## Aim of the task
Reproduce each of the following records word for word.

>> Start Supplied entries

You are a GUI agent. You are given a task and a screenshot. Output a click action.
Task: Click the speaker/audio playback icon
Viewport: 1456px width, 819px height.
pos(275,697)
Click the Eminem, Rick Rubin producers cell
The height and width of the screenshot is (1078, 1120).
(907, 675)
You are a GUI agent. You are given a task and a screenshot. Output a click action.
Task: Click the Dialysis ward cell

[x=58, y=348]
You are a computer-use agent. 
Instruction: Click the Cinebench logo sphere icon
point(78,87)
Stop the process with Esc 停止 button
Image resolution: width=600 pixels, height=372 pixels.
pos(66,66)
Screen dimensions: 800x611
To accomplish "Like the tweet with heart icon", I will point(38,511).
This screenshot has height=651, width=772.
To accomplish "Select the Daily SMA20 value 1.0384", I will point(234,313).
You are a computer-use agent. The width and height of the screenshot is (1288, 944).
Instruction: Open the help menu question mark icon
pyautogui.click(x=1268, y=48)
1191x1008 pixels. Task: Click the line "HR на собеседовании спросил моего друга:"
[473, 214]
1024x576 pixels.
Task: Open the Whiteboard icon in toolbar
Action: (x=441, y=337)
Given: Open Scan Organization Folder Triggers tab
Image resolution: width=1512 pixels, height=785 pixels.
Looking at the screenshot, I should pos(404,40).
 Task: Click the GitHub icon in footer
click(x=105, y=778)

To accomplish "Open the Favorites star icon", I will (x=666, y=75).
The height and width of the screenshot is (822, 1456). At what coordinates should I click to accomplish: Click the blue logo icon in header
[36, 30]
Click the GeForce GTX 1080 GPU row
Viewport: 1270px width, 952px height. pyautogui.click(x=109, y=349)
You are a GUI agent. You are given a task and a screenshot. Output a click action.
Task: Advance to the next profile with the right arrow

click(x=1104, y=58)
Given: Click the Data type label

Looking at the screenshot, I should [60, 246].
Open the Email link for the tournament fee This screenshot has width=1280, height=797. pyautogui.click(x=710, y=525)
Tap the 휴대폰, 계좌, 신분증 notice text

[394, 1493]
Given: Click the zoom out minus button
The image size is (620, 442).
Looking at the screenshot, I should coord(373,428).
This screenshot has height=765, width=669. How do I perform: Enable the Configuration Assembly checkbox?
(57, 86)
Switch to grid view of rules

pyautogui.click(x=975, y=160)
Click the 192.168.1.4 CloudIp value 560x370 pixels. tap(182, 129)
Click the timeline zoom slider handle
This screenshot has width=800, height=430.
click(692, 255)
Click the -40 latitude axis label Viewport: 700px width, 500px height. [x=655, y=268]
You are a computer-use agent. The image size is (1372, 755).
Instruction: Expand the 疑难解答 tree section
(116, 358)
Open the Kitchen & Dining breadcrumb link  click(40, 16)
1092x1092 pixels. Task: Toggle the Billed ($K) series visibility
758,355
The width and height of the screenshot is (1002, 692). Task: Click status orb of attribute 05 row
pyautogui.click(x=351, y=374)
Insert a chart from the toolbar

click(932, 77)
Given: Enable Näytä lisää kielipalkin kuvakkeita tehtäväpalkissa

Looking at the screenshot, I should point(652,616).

>> End Supplied entries

## Completed task
You are a GUI agent. You are given a task and a screenshot. Output a click action.
Task: Click the speaker/audio playback icon
Viewport: 1456px width, 819px height.
pos(275,697)
Click the Eminem, Rick Rubin producers cell
The height and width of the screenshot is (1078, 1120).
(907, 675)
You are a GUI agent. You are given a task and a screenshot. Output a click action.
Task: Click the Dialysis ward cell

[x=58, y=348]
You are a computer-use agent. 
Instruction: Click the Cinebench logo sphere icon
point(78,87)
Stop the process with Esc 停止 button
Image resolution: width=600 pixels, height=372 pixels.
pos(66,66)
Screen dimensions: 800x611
To accomplish "Like the tweet with heart icon", I will point(38,511).
This screenshot has height=651, width=772.
To accomplish "Select the Daily SMA20 value 1.0384", I will point(234,313).
You are a computer-use agent. The width and height of the screenshot is (1288, 944).
Instruction: Open the help menu question mark icon
pyautogui.click(x=1268, y=48)
1191x1008 pixels. Task: Click the line "HR на собеседовании спросил моего друга:"
[473, 214]
1024x576 pixels.
Task: Open the Whiteboard icon in toolbar
Action: (x=441, y=337)
Given: Open Scan Organization Folder Triggers tab
Image resolution: width=1512 pixels, height=785 pixels.
Looking at the screenshot, I should pos(404,40).
 Task: Click the GitHub icon in footer
click(x=105, y=778)

To accomplish "Open the Favorites star icon", I will (x=666, y=75).
The height and width of the screenshot is (822, 1456). At what coordinates should I click to accomplish: Click the blue logo icon in header
[36, 30]
Click the GeForce GTX 1080 GPU row
Viewport: 1270px width, 952px height. pyautogui.click(x=109, y=349)
You are a GUI agent. You are given a task and a screenshot. Output a click action.
Task: Advance to the next profile with the right arrow

click(x=1104, y=58)
Given: Click the Data type label

Looking at the screenshot, I should [60, 246].
Open the Email link for the tournament fee This screenshot has width=1280, height=797. pyautogui.click(x=710, y=525)
Tap the 휴대폰, 계좌, 신분증 notice text

[394, 1493]
Given: Click the zoom out minus button
The image size is (620, 442).
Looking at the screenshot, I should coord(373,428).
This screenshot has height=765, width=669. How do I perform: Enable the Configuration Assembly checkbox?
(57, 86)
Switch to grid view of rules

pyautogui.click(x=975, y=160)
Click the 192.168.1.4 CloudIp value 560x370 pixels. tap(182, 129)
Click the timeline zoom slider handle
This screenshot has width=800, height=430.
click(692, 255)
Click the -40 latitude axis label Viewport: 700px width, 500px height. [x=655, y=268]
You are a computer-use agent. The image size is (1372, 755).
Instruction: Expand the 疑难解答 tree section
(116, 358)
Open the Kitchen & Dining breadcrumb link  click(40, 16)
1092x1092 pixels. Task: Toggle the Billed ($K) series visibility
758,355
The width and height of the screenshot is (1002, 692). Task: Click status orb of attribute 05 row
pyautogui.click(x=351, y=374)
Insert a chart from the toolbar

click(932, 77)
Given: Enable Näytä lisää kielipalkin kuvakkeita tehtäväpalkissa

Looking at the screenshot, I should point(652,616).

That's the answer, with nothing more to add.